Nestpact packs parts using true-shape collision detection, not bounding boxes, so concave and irregular profiles nest into each other instead of each reserving a wasteful rectangle. On a typical mixed job that is the difference between fitting on one plate and starting a second.

Plasma kerf by amperage (approximate)

Kerf widens with amperage and material thickness. Use your consumable manufacturer’s cut chart for exact figures — the table below is a starting reference for setting kerf in Nestpact. Enter the kerf for your amperage and thickness, and the layout spaces parts to match.

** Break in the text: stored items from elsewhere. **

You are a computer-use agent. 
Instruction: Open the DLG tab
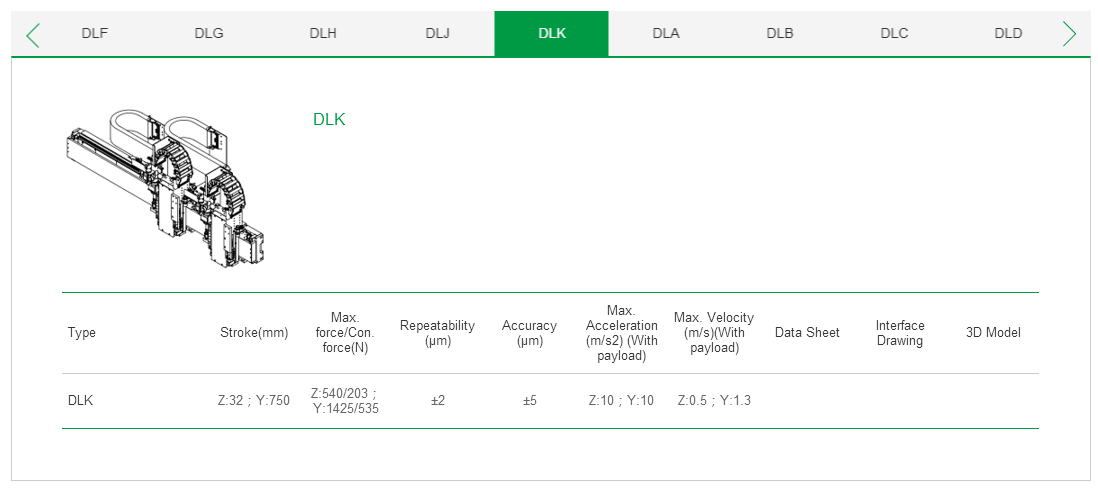pos(209,33)
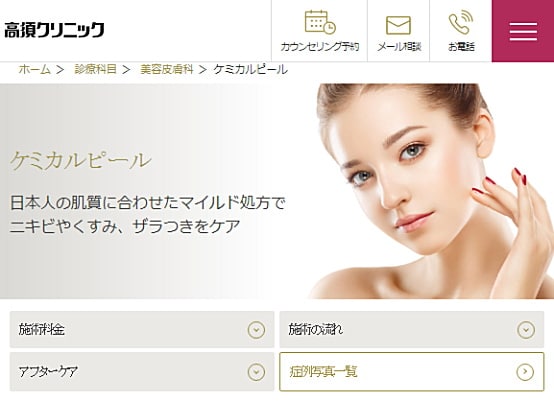Expand the 施術の流れ chevron

click(526, 330)
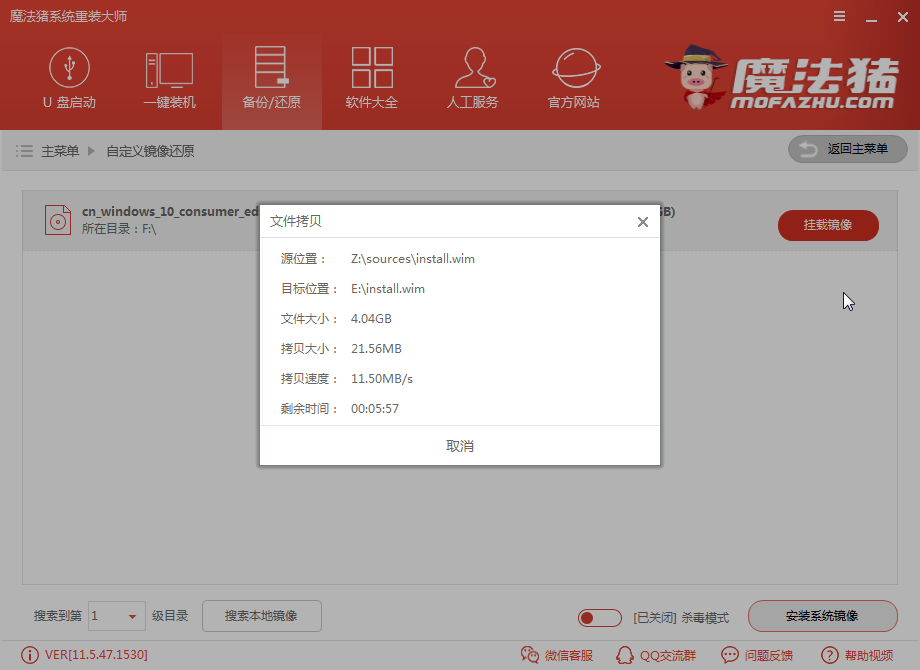920x670 pixels.
Task: Switch to 备份/还原 section
Action: click(271, 78)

AmperageApprox. kerfTypical mild-steel range
45 A1.5 mmup to ~10 mm
65 A1.8 mmup to ~16 mm
85 A2.3 mmup to ~20 mm
105 A2.8 mmup to ~25 mm
125 A3.5 mmup to ~32 mm
200 A+4.0 mm+38 mm and above

Figures are approximate and vary by torch, consumable set, cut speed and material. Always confirm against your machine’s cut chart.

Spacing, pierce and the heat-affected zone

Set a part-to-part gap of at least your kerf plus a couple of millimetres so adjacent cuts do not run into each other’s heat-affected zone and warp thin parts. Add an edge offset so the torch pierces on solid plate, away from the rolled edge where pierce quality and dross are worst.

Because spacing is part of the nest and not an afterthought, the downloaded layout is ready to post to your CAM or cut directly from the generated G-code.

From DXF to cut path

Upload one or more DXF files, set quantities per part, choose rotation freedom, and run. Watch the layout build live, accept it, then download. If a part file has open contours or stray entities, the built-in DXF health checker can close and clean it first so the nest is reliable.

Recommended starting settings

A sensible starting point for a mid-amperage plasma table cutting mild steel. Adjust kerf to your consumable chart.

Gap between partskerf + 2–3 mm

Keeps adjacent cuts out of each other’s heat-affected zone and limits warping on thin plate.

Edge offset10 mm

Pierces on solid plate, clear of the rolled edge and any clamp zone.

Rotation90°

Good packing for rectangular-ish parts while keeping cut directions predictable.

OptimizationStandard

Strong utilization in seconds; step up to Maximum on high-value plate.

Frequently asked questions

Is this plasma nesting software free?

Yes. Nestpact has a free plan that includes plasma nesting, multi-sheet layouts and DXF download. There is nothing to install — try a nest first, then create a free account to keep nesting.

How do I set the plasma kerf?

In the nesting settings, enter your kerf width in millimetres (roughly 1.5–4 mm depending on amperage and thickness — see the kerf table above). Nestpact grows every part by half the kerf during collision checks so the spacing in the layout matches what your torch actually removes.

Can I export G-code for my plasma table?

Yes. After nesting you can download the layout as a DXF for your CAM, or generate G-code directly with lead-in/out and kerf options for plasma, waterjet and laser controllers.

Does it handle multiple plates?

Yes. When the parts do not fit on one plate, Nestpact overflows the remainder onto additional sheets and tracks quantities across all of them.

Is this good for a DIY or hobby plasma table?

Yes, that is exactly who the free plan is for. Instead of buying an expensive desktop package like SigmaNEST or Vectric just to arrange parts, you upload your DXF in the browser, set the kerf, and download a tight layout that saves steel. Nothing to install, and it runs on Windows, Mac or Linux.

Does it support inches and a 4x8 steel plate?

Yes. You can work in millimetres or inches, and define the sheet to match a standard 4ft x 8ft (4x8) plate, a metric sheet, or any offcut. The nest, kerf spacing and exported G-code all follow the units you choose.